Classe di rischio 1: situazione in cui il legno o il prodotto a base di legno è riparato, completamente protetto dagli agenti atmosferici e non esposto all’umidità.

Classe di rischio 2: situazione in cui il legno o il prodotto di legno è riparato e completamente protetto dagli agenti atmosferici, ma in cui un’elevata umidità ambientale può determinare umidificazione occasionale ma non persistente.

Classe di rischio 3: situazione in cui il legno o il prodotto di legno non è riparato e non si trova a contatto con il terreno. Esso si trova continuamente esposto agli agenti atmosferici oppure, pur essendo protetto contro gli stessi, è soggetto a umidificazione frequente.

Classe di rischio 4: situazione in cui il legno o il prodotto di legno si trova a contatto con il terreno o con acqua dolce ed è, pertanto, permanentemente esposto all’umidificazione.
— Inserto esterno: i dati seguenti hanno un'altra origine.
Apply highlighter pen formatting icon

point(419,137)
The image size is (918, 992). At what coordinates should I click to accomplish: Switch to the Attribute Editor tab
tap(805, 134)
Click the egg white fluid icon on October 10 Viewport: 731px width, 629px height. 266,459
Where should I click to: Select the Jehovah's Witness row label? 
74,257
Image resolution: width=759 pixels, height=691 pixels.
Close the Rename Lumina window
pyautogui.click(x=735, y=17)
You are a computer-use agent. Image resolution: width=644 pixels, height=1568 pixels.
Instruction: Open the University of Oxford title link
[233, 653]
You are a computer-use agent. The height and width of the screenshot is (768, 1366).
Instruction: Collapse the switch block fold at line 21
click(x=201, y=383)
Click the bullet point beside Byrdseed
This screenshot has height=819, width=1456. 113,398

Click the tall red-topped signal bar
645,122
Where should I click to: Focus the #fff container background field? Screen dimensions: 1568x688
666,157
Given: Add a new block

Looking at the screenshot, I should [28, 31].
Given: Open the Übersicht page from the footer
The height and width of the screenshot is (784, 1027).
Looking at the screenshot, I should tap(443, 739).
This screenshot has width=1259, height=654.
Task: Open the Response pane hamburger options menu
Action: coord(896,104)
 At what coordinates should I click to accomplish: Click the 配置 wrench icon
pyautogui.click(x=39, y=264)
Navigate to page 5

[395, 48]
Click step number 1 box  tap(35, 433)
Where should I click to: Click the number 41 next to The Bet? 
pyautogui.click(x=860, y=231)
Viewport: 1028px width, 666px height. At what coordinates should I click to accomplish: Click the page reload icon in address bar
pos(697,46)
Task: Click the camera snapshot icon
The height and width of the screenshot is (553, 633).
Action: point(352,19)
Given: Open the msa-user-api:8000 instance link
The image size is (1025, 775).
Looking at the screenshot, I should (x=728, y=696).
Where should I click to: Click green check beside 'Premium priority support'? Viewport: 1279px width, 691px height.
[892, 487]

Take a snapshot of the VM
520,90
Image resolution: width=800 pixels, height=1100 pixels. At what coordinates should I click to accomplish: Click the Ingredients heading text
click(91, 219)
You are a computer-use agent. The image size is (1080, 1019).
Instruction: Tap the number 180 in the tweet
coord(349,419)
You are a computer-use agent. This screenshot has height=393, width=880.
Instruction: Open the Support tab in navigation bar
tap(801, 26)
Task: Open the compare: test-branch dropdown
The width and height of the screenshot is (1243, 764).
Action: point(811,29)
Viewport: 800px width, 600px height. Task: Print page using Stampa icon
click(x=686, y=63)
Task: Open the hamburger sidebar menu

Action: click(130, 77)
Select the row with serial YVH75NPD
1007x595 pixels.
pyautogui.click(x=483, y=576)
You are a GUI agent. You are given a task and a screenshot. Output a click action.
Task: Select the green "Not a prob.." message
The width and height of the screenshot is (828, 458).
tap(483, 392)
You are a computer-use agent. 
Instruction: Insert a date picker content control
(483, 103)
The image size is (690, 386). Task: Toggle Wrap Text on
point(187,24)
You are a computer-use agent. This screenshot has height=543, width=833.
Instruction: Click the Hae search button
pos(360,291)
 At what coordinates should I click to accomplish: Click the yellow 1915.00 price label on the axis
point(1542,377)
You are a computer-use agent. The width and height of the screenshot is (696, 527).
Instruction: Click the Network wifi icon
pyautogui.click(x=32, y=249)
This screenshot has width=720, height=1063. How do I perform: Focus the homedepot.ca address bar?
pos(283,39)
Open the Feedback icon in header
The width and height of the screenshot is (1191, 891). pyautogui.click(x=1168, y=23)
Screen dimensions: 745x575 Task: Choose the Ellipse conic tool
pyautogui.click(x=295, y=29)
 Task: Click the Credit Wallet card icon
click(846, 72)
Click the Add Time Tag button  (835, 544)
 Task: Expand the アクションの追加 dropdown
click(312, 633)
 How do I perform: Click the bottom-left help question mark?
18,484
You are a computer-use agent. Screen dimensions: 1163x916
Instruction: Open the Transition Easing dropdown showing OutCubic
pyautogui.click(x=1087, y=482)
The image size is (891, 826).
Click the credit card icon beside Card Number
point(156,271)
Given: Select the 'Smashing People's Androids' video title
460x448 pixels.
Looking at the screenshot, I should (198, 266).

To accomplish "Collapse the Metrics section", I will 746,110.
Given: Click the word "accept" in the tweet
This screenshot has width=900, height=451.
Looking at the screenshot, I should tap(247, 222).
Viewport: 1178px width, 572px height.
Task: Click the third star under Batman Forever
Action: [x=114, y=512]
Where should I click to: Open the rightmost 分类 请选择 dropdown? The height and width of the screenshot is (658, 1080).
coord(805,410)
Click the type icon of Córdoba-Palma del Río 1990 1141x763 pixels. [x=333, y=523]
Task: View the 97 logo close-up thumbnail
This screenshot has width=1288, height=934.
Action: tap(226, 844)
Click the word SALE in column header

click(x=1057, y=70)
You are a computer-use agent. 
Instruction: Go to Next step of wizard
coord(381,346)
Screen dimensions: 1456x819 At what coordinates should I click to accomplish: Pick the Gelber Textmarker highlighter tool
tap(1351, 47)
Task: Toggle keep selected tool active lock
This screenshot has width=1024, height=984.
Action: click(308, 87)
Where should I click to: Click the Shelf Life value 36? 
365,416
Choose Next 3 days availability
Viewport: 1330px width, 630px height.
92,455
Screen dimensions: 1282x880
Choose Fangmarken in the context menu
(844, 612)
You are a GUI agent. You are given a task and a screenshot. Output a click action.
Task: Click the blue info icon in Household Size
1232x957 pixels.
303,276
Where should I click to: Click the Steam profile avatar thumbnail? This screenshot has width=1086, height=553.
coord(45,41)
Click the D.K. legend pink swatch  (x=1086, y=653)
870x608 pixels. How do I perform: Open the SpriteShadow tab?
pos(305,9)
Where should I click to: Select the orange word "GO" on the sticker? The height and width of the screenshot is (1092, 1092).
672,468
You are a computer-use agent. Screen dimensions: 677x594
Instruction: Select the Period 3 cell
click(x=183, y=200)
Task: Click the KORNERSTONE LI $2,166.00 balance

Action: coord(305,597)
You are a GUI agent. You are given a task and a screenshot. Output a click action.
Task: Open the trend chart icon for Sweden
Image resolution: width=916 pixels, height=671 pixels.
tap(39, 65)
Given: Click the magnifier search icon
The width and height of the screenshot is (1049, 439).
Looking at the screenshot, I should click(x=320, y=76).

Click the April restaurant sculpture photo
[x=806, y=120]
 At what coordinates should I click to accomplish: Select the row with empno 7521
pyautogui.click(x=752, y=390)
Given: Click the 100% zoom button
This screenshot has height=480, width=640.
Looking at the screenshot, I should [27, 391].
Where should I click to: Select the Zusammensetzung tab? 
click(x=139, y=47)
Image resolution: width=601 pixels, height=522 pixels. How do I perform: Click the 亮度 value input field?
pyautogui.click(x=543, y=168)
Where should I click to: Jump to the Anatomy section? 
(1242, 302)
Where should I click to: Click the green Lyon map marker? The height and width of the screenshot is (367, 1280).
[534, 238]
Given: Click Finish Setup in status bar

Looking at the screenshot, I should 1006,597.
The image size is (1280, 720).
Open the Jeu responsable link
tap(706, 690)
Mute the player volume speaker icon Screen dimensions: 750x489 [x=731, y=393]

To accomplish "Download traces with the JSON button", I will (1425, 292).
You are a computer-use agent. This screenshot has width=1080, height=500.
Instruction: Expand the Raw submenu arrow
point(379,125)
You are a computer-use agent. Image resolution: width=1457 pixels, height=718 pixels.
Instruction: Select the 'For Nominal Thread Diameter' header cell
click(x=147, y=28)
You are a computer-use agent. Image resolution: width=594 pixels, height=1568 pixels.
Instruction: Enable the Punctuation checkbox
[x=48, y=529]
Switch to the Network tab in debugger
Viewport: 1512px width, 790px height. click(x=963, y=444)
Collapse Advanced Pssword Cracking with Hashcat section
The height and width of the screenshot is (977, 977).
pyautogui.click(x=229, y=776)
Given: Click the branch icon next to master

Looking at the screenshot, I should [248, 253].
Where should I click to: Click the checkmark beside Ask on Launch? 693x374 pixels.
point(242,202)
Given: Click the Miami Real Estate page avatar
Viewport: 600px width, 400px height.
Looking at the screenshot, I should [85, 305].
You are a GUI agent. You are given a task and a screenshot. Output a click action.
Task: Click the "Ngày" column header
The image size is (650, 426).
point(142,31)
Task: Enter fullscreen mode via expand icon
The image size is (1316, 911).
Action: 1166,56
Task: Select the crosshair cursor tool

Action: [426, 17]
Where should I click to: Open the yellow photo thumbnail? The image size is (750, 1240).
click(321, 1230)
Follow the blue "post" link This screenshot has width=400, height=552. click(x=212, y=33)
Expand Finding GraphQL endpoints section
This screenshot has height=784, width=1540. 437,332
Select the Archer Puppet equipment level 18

Classe di rischio 5: situazione in cui il legno o il prodotto di legno risulta permanentemente esposto all’acqua salata.

Test e Controlli

Per la garanzia della durata, riferita al luogo dove il legname sarà posto in opera, a fine ciclo ed una volta ristabilita la percentuale di umidità presente nel legno, viene calcolata la ritenzione media di sali e ciò determina la rispondenza alla classe di rischio.

 

In questi casi, le procedure per il trattamento devono osservare dei controlli iniziali, intermedi e finali e la mineralizzazione del prodotto è una fase che va osservata attentamente.